**TEXT BLOCK**
Cerro Negro, wasn’t far from our last stop at the distillery, but the road had a few interesting points. At times it was a bit rough and sandy, and at other times rather narrow. There are multiple routes that you can take, not necessarily signposted. The route in was a labyrinth, but going in we chose the correct route and we fitted through ok, Bruno had a bit more of a challenge.
We arrived at gates just before sunset and met a French/Canadian couple in their camper. We camped for free outside the gates and for the first time in a while, chatted to another traveller we didn’t know.
One of the reasons to come to Cerro Negro, which is has been an inactive volcano since the early 1990’s, is for sandboarding. It is possible to rent equipment and toboggan down the side of the volcano, it sounded rather fun. It is also possible to camp in the park, but it costs $10 and is further from the facilities. It is completely worth it though, despite one gnarly section of road, we made it to the ash field where you can camp at the base. With the views out to the coast and the green jungle set against the black lava field it is a beautiful place. It was a clear bright night and we sat by a small campfire for the first time in a longtime, admiring the stars.
I carried out some necessary maintenance while the cats bemoaned the lack of vegetation. Sadly, as alway, the weather changed and we sought shelter in the campers. Still a short lived fire was better than nothing!
After a beautifully quiet night, we walked down to the office to rent some equipment. They provide you with gloves, goggles and overalls as well as the board. We then began the hike up to the top. It’s not particularly long, but the sun was already beating down and the bleak landscape of the volcano offered no shade. The board had felt pretty light at first, but started to feel heavier pretty quickly. We stopped for a couple of breaks on the way up.

**INFORMATION SUPPLIED**
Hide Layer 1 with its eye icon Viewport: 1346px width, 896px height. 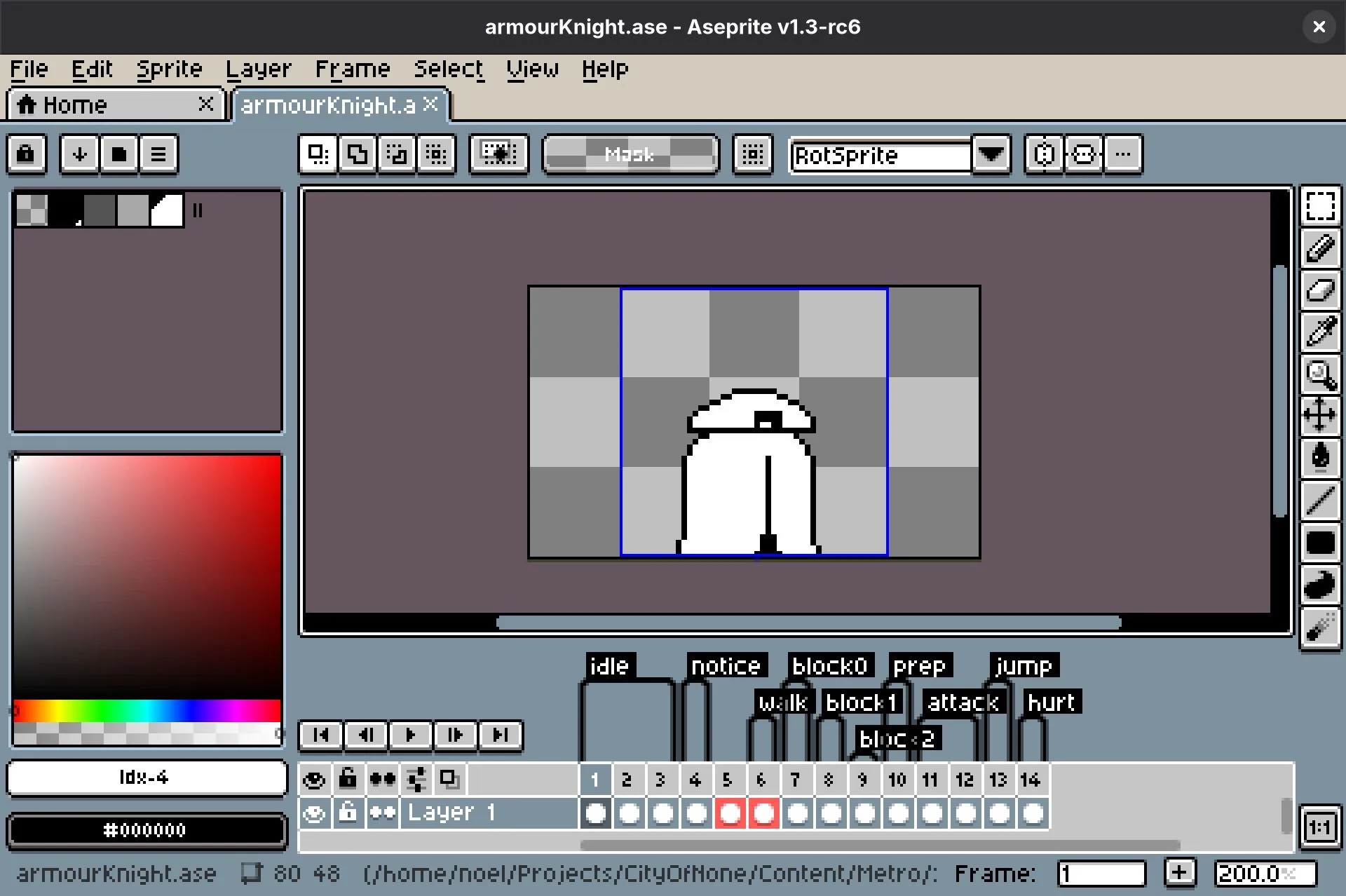tap(314, 813)
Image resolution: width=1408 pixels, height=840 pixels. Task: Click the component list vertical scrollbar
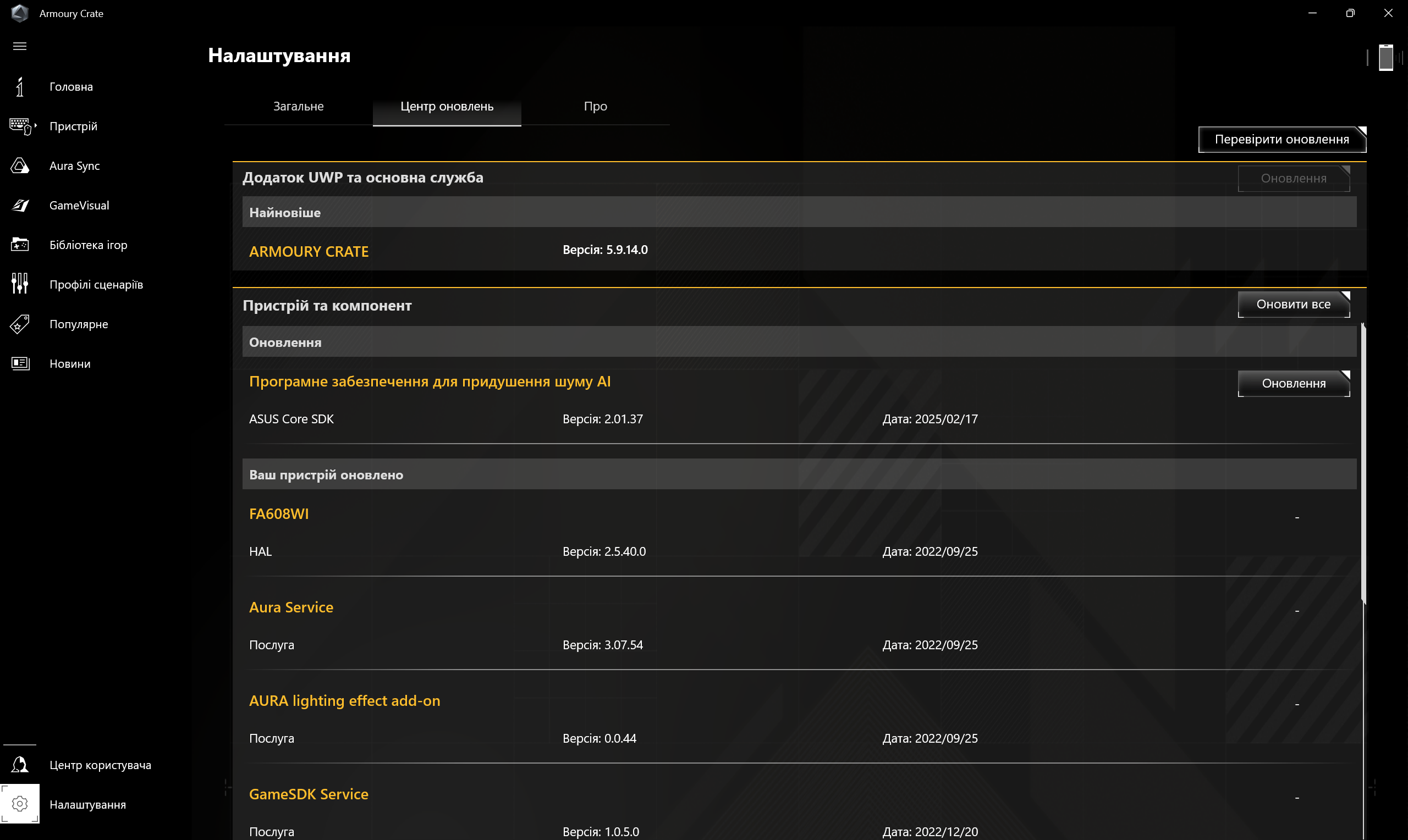click(x=1363, y=464)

**WORK INSTRUCTIONS**
**1)** From the Cerro Negro post above, write out the passage from "Cerro Negro, wasn’t" to "of a challenge." word for word.
**2)** Answer these questions using the Cerro Negro post:
(a) Since when has Cerro Negro been an inactive volcano?
(b) How much does it cost to camp in the park?
(c) Besides the board, what does the office give you when you rent equipment?

**ANSWERS PROVIDED**
**1)**
Cerro Negro, wasn’t far from our last stop at the distillery, but the road had a few interesting points. At times it was a bit rough and sandy, and at other times rather narrow. There are multiple routes that you can take, not necessarily signposted. The route in was a labyrinth, but going in we chose the correct route and we fitted through ok, Bruno had a bit more of a challenge.

**2)**
(a) Since the early 1990's.
(b) $10.
(c) Gloves, goggles and overalls.